Task statement
Please repeat only these lines, exactly: the one containing "Mange debout lycra D.60 (625, 351)" and all that come after it in the material.
--
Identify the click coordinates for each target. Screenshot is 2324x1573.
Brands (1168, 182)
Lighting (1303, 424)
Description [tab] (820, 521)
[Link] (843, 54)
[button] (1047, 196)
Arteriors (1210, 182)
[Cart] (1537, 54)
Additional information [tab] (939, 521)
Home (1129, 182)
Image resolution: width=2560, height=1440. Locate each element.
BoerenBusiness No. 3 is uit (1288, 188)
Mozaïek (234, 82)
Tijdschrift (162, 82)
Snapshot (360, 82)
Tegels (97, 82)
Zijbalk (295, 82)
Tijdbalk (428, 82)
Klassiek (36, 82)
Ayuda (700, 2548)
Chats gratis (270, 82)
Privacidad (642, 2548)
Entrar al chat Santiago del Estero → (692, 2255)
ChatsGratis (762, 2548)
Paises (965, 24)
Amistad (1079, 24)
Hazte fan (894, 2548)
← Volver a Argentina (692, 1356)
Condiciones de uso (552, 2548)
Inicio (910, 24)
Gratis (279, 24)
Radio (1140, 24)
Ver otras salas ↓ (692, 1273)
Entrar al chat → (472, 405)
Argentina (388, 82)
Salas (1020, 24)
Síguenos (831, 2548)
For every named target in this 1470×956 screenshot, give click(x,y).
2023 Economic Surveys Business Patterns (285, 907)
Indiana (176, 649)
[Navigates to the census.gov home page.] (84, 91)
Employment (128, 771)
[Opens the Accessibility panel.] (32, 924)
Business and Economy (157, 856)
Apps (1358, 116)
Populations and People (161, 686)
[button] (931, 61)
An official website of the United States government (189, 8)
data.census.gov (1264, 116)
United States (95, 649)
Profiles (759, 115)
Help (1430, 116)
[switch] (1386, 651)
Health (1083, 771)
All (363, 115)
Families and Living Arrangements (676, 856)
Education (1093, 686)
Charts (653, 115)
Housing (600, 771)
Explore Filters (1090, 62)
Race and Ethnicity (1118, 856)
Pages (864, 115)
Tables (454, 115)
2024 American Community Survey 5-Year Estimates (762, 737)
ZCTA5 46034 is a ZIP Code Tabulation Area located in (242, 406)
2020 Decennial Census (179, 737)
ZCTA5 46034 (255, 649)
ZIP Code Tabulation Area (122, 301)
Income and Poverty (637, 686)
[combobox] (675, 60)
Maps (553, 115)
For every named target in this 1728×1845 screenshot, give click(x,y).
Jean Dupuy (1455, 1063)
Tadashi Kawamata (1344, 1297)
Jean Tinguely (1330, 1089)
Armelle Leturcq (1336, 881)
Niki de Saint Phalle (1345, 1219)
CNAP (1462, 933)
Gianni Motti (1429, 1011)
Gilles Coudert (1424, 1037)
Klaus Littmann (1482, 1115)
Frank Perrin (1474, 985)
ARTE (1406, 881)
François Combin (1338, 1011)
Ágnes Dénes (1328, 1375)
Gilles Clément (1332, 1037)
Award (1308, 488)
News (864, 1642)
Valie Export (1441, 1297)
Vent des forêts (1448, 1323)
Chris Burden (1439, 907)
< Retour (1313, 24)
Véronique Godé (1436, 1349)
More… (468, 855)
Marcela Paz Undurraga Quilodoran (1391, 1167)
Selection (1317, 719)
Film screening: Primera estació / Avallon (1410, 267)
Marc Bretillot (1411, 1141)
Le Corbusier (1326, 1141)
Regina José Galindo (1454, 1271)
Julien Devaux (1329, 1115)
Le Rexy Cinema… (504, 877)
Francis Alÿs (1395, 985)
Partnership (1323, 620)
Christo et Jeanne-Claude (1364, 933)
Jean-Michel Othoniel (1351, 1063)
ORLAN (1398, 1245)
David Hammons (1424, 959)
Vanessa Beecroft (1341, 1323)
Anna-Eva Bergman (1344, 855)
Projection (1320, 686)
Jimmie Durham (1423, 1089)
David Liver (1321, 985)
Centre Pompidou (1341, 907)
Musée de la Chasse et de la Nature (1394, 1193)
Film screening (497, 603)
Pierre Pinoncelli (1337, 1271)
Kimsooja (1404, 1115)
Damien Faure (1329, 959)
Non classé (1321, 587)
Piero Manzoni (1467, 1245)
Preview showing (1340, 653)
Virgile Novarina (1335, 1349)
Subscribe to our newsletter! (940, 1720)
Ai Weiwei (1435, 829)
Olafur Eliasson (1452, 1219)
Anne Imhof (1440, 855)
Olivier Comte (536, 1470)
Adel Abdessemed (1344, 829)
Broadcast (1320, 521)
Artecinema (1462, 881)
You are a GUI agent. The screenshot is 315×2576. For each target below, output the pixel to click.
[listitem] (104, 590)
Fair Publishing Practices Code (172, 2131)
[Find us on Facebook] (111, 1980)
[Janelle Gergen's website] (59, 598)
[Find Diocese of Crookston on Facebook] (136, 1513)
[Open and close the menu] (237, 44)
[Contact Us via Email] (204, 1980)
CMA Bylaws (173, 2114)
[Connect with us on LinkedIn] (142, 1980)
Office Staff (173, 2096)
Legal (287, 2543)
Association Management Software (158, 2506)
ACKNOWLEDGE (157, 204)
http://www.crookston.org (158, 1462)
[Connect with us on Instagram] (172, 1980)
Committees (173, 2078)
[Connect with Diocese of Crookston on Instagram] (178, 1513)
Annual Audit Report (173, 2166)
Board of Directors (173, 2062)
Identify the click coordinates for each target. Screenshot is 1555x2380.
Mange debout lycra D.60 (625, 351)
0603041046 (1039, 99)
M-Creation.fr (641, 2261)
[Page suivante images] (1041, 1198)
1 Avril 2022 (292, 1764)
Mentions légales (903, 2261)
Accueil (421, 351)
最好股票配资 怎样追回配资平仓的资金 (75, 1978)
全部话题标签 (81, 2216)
--
Answer to the exercise
Mange debout lycra D.60 (625, 351)
0603041046 (1039, 99)
M-Creation.fr (641, 2261)
[Page suivante images] (1041, 1198)
1 Avril 2022 (292, 1764)
Mentions légales (903, 2261)
Accueil (421, 351)
最好股票配资 怎样追回配资平仓的资金 (75, 1978)
全部话题标签 (81, 2216)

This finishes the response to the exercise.